**Work required**
Write back, word for word, the lines from the one containing "Viewport: 622px width, 747px" to the end of the listing below. Include nothing else, and no pictures.

┏━━

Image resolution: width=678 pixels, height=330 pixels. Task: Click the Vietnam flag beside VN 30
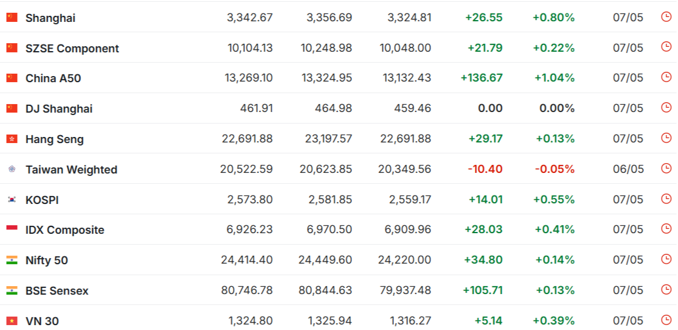(12, 320)
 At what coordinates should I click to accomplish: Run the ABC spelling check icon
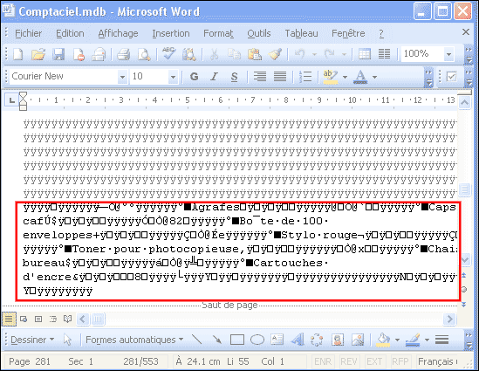tap(168, 54)
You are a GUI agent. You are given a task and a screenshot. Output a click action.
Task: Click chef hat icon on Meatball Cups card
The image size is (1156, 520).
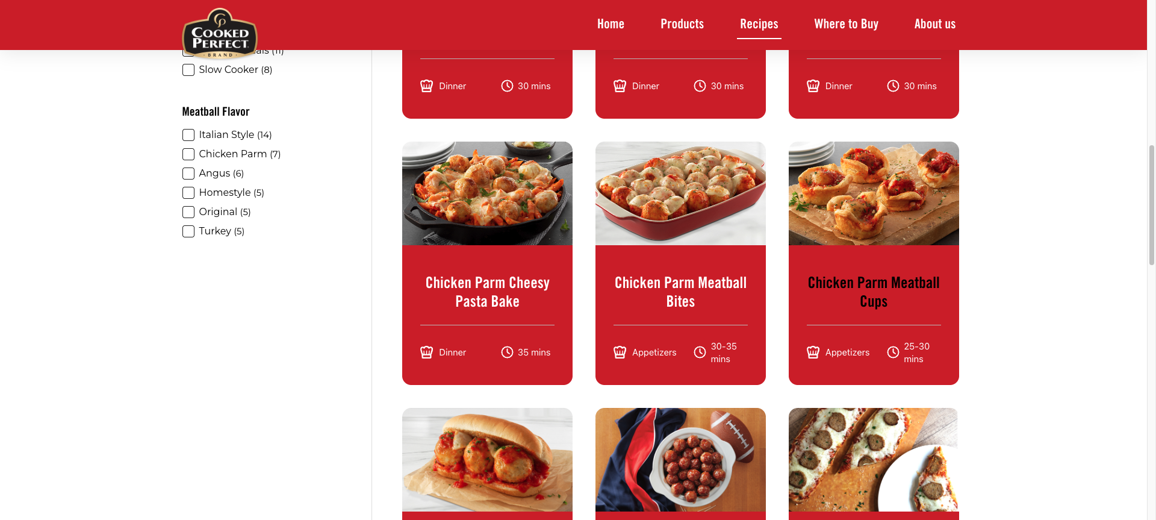coord(813,352)
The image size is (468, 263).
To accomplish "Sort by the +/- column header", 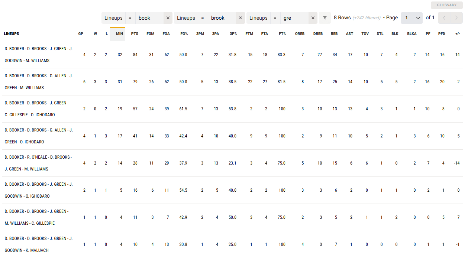I will 458,34.
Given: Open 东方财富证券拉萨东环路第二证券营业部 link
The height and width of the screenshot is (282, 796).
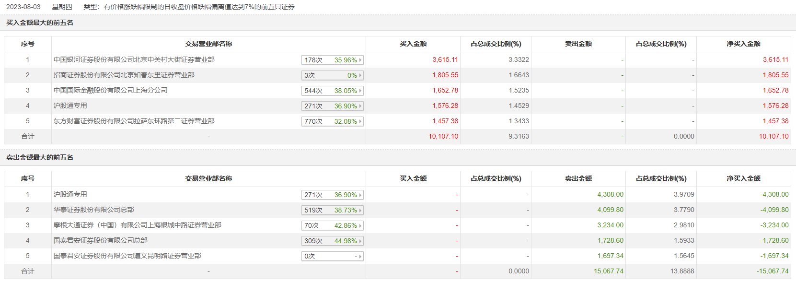Looking at the screenshot, I should (x=134, y=121).
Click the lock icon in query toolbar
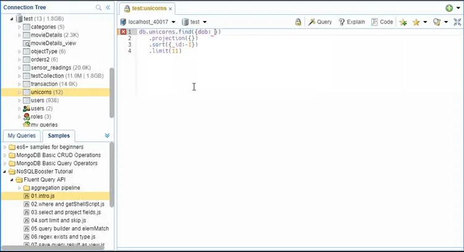464x252 pixels. point(298,22)
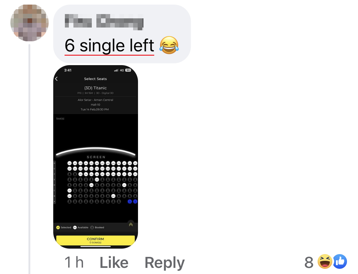Click the grey Booked legend icon
This screenshot has height=274, width=358.
click(x=92, y=228)
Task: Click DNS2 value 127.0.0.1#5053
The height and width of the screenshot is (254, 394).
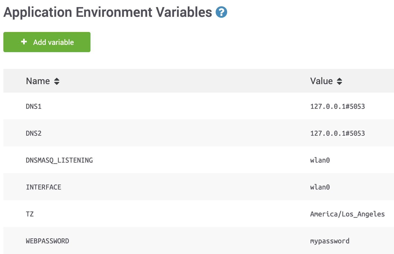Action: [x=337, y=133]
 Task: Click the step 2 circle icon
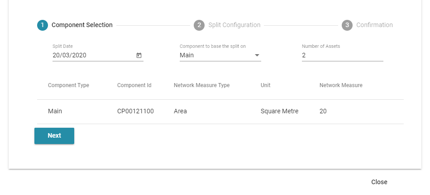[199, 25]
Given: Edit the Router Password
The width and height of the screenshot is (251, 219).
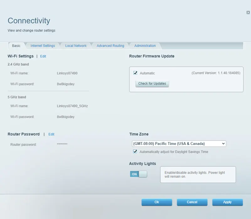Looking at the screenshot, I should pos(51,134).
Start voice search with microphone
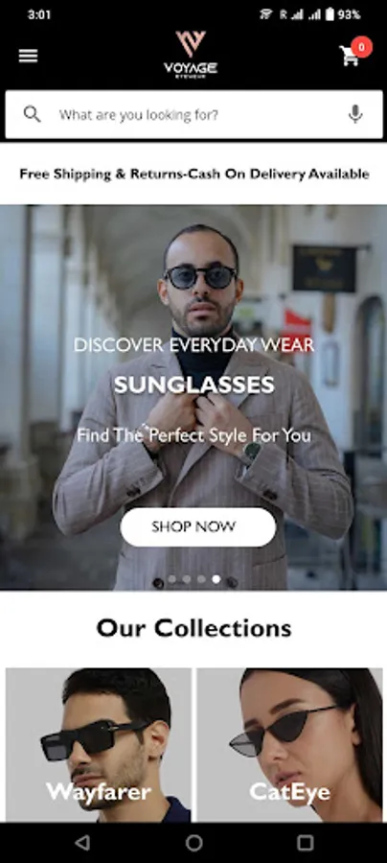This screenshot has height=863, width=387. click(x=355, y=114)
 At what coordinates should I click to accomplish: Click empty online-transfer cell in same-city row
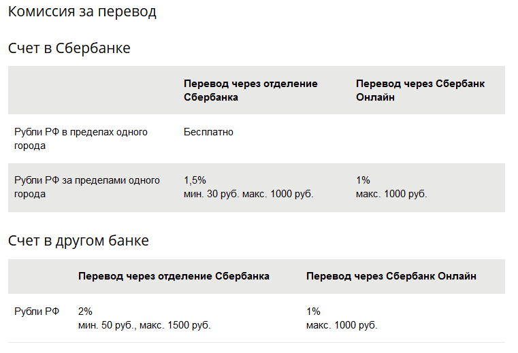pos(427,139)
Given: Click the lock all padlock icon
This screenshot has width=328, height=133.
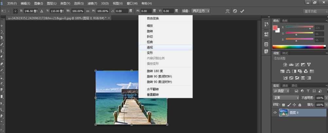Looking at the screenshot, I should point(300,105).
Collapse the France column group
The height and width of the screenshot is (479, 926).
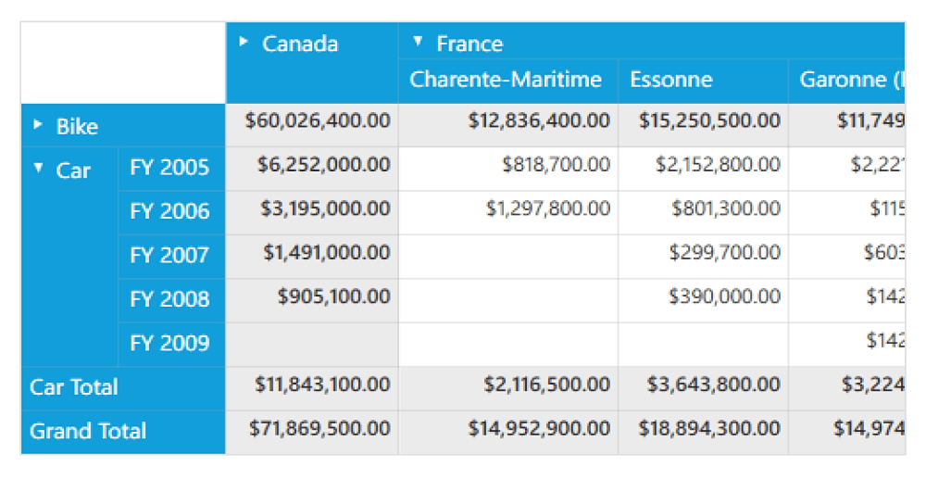click(x=418, y=42)
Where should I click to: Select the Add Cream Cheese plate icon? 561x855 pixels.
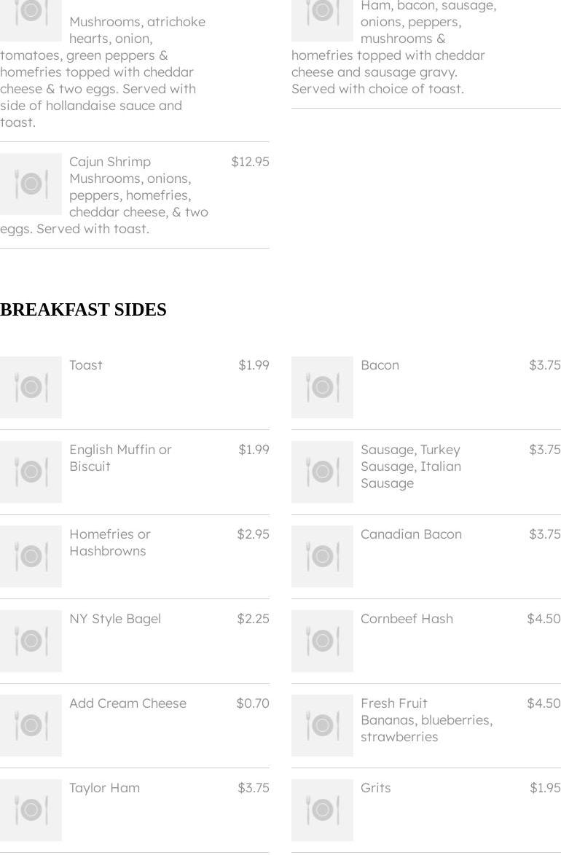click(31, 725)
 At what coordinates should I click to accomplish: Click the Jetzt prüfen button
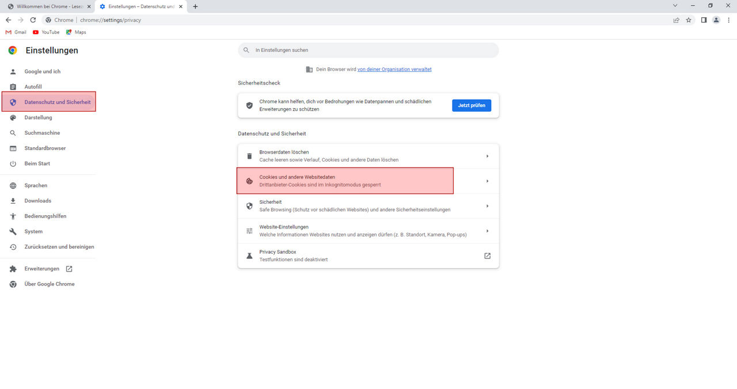pos(472,105)
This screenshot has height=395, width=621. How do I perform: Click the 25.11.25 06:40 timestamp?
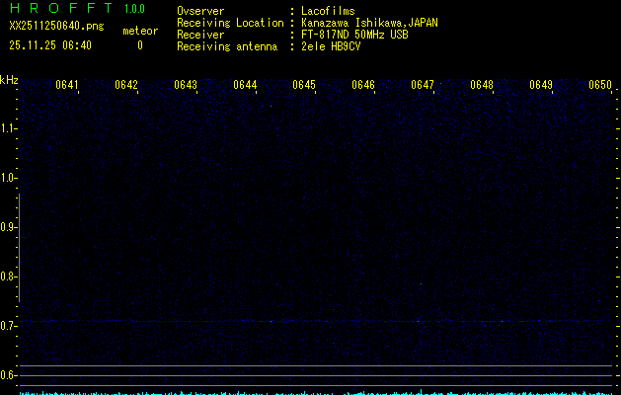click(49, 45)
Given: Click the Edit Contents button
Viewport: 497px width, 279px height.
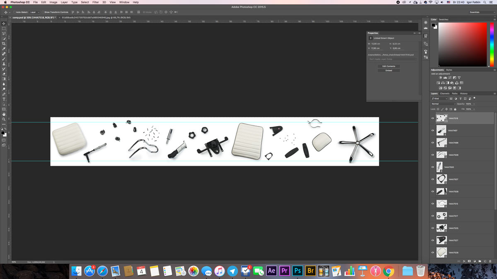Looking at the screenshot, I should click(388, 66).
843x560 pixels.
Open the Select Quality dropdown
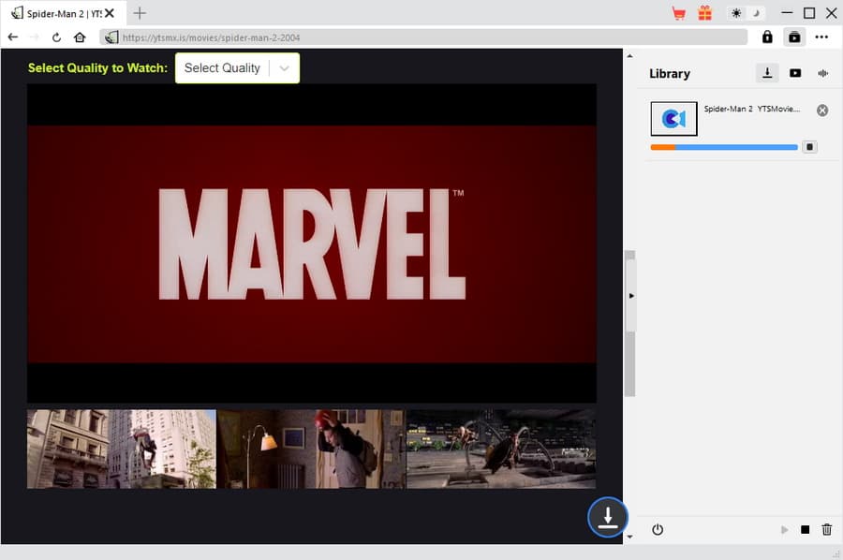coord(238,68)
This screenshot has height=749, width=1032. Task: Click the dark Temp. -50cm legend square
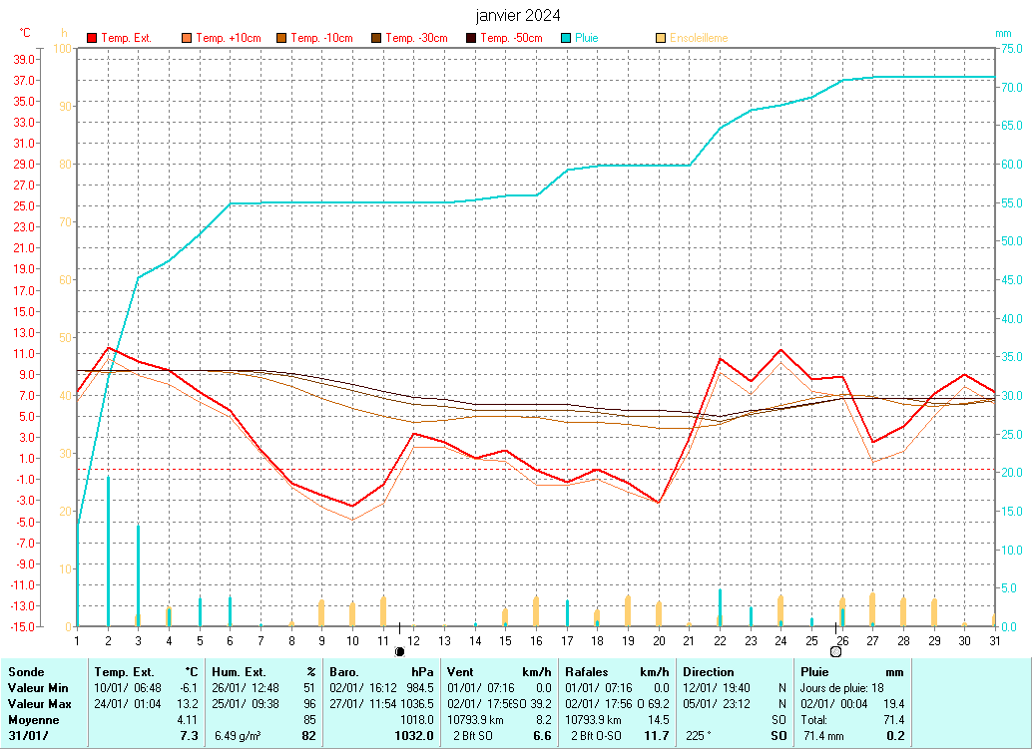pos(471,38)
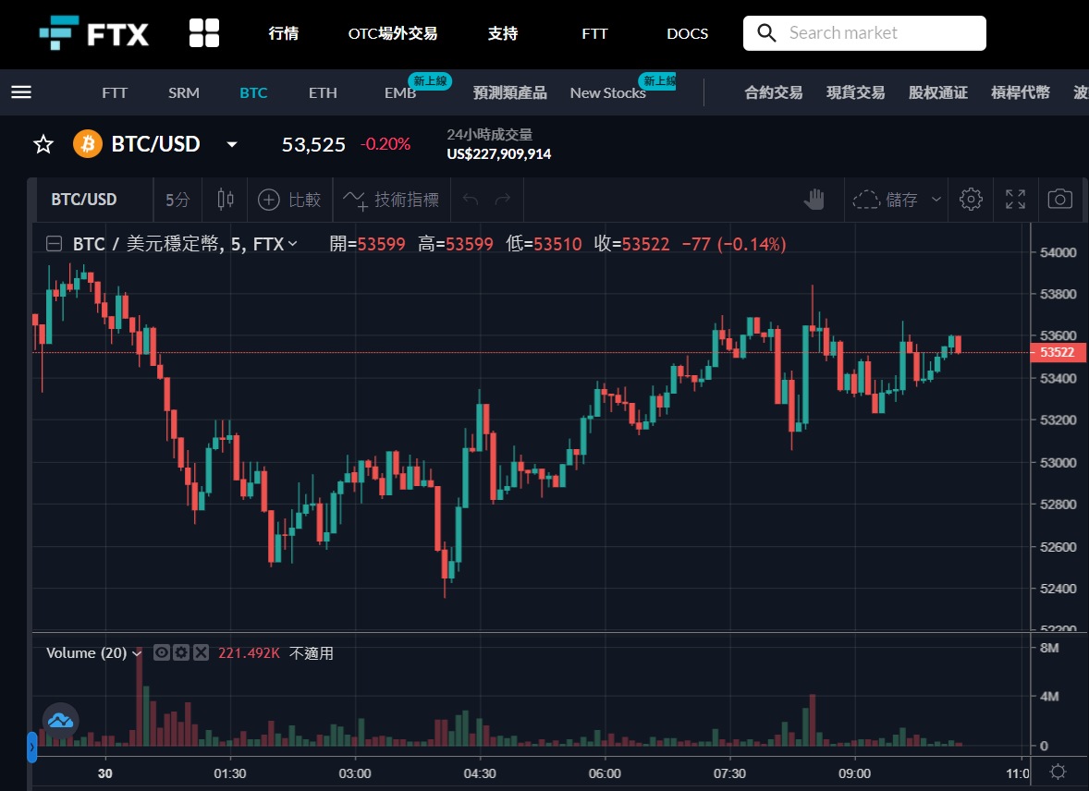Screen dimensions: 1089x791
Task: Open the cloud chart icon at bottom left
Action: pos(60,721)
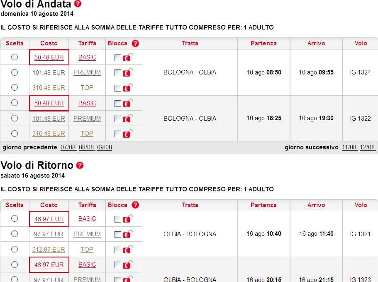Click euro lock icon for IG 1322 TOP fare
Image resolution: width=378 pixels, height=282 pixels.
coord(127,134)
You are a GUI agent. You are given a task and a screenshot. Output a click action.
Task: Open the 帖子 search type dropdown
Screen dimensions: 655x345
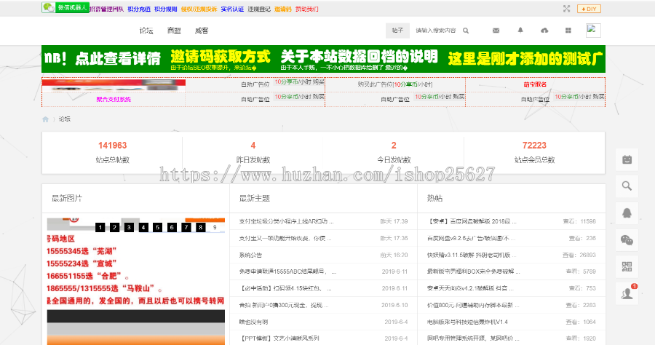[397, 31]
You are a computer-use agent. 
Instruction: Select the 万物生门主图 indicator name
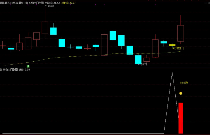pyautogui.click(x=36, y=3)
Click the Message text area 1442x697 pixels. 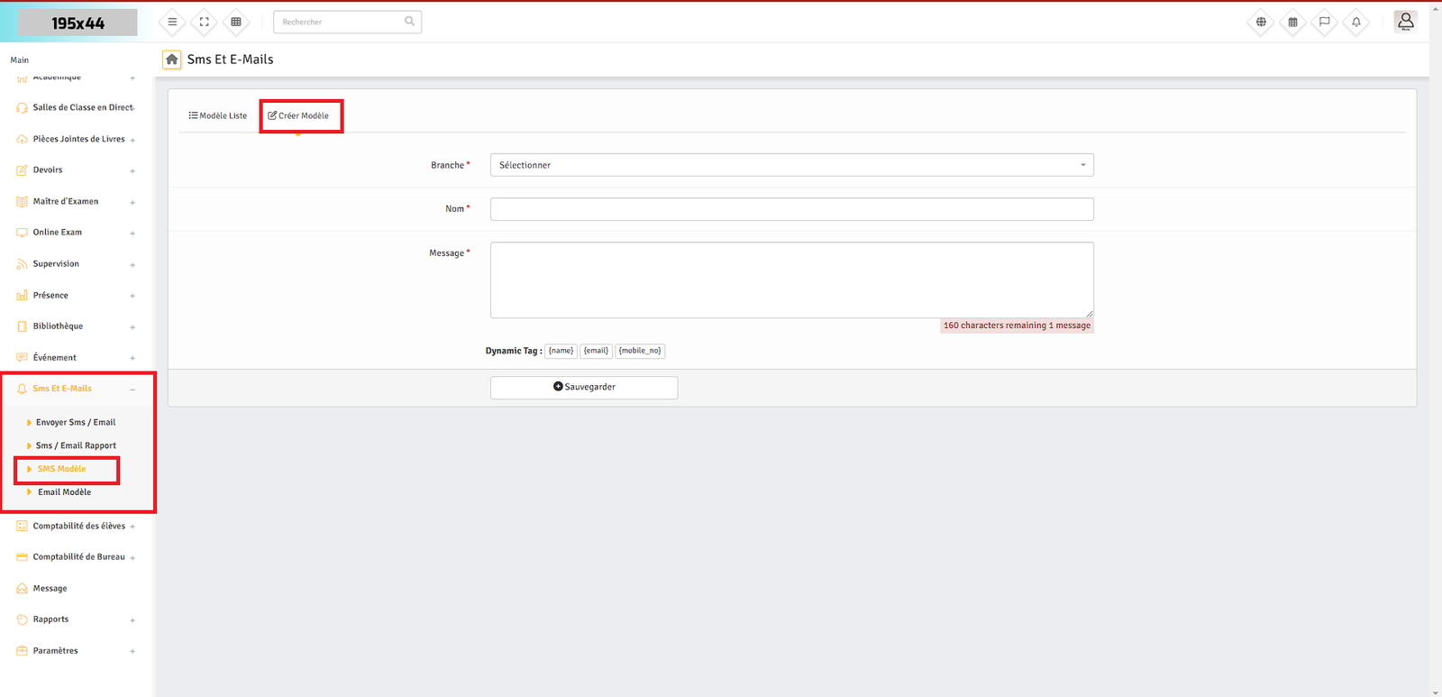(x=791, y=280)
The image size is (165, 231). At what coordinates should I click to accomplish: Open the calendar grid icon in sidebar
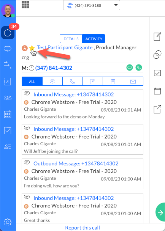click(x=8, y=114)
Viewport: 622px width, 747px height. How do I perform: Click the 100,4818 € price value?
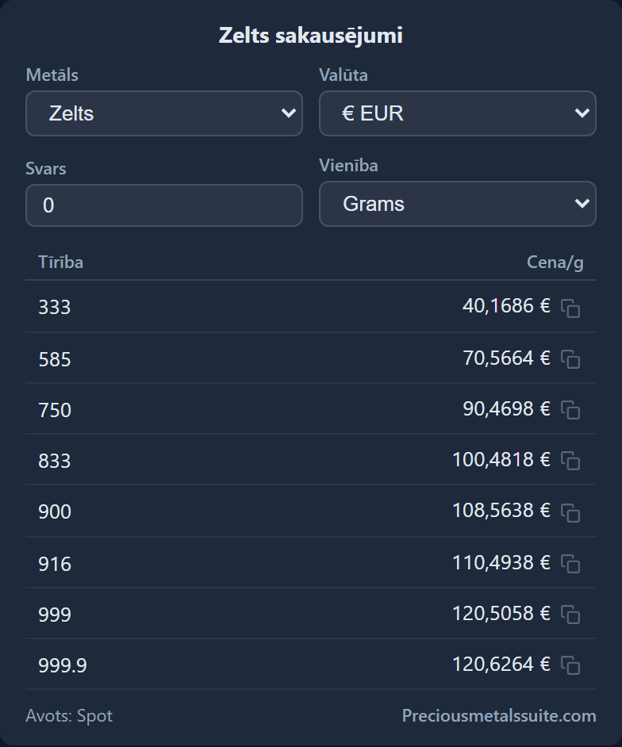pos(501,460)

┗━━

**Solution**
Viewport: 622px width, 747px height. How do I perform: Click the 100,4818 € price value?
pos(501,460)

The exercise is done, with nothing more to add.